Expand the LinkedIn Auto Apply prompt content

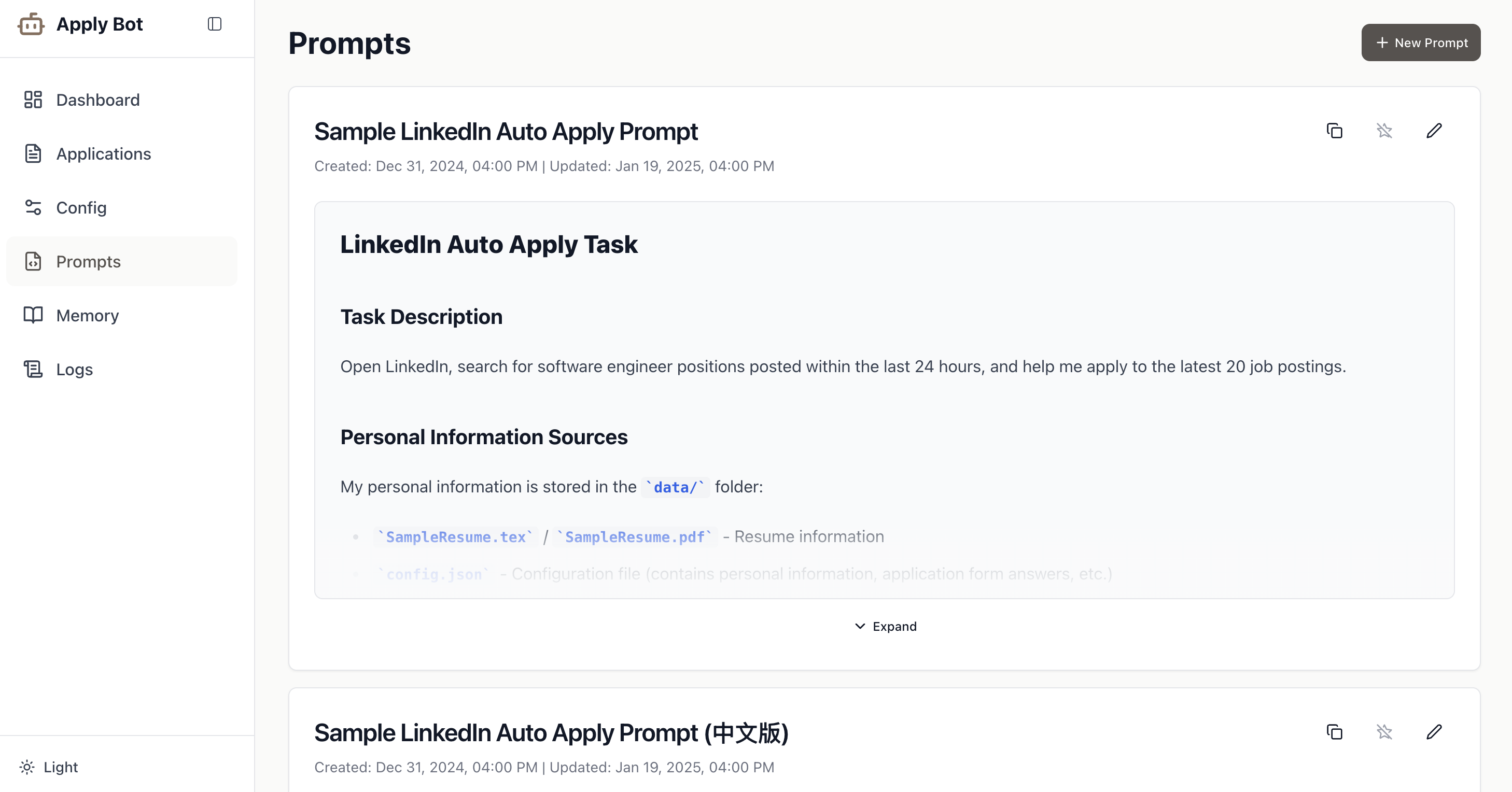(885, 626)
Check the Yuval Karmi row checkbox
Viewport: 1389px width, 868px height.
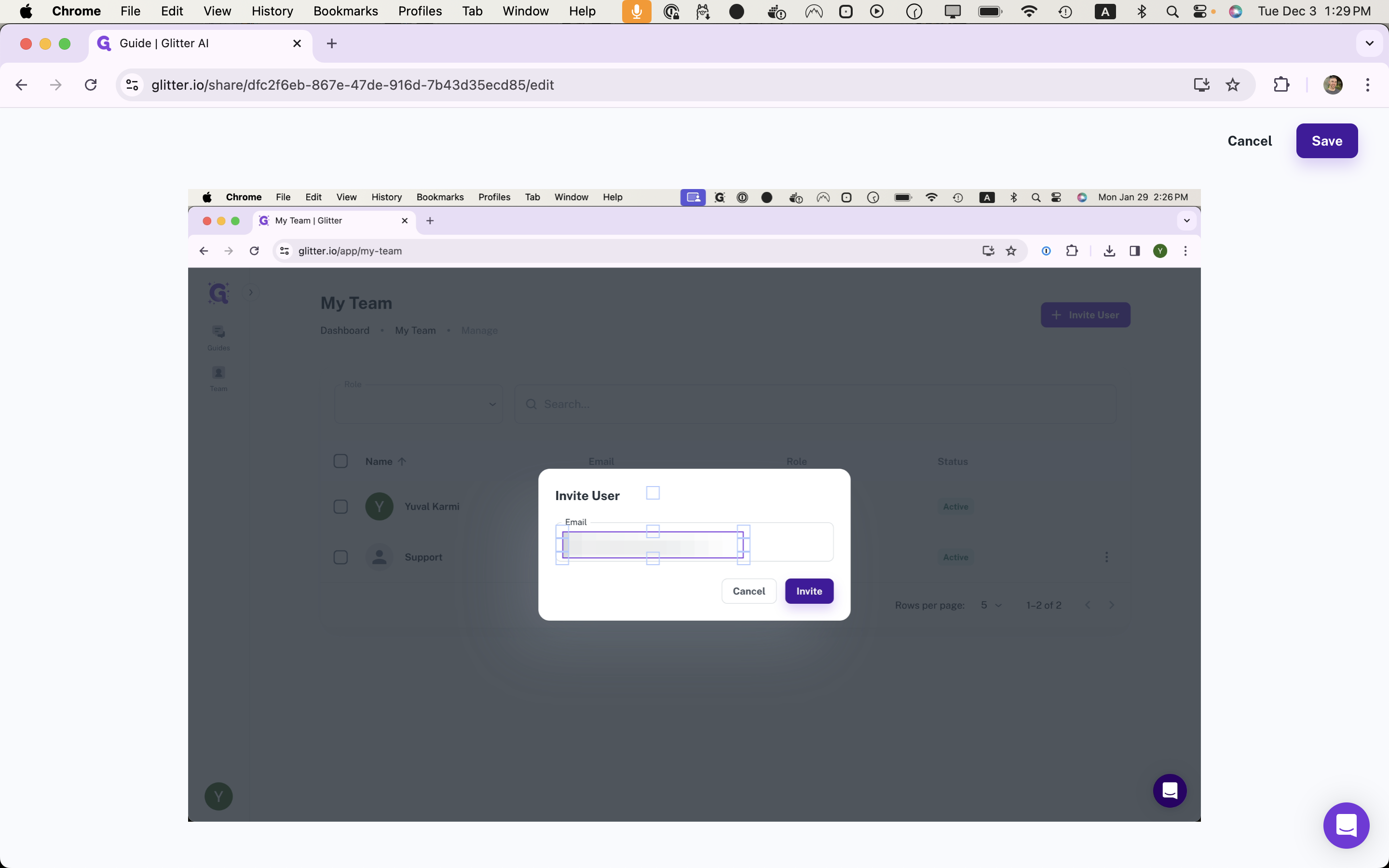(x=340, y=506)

---*---

* **To do**
Reproduce the records above exactly, leaving out every picture they contain.

* **Task result**
Expand the LinkedIn Auto Apply prompt content

(885, 626)
Check the Yuval Karmi row checkbox
Viewport: 1389px width, 868px height.
(x=340, y=506)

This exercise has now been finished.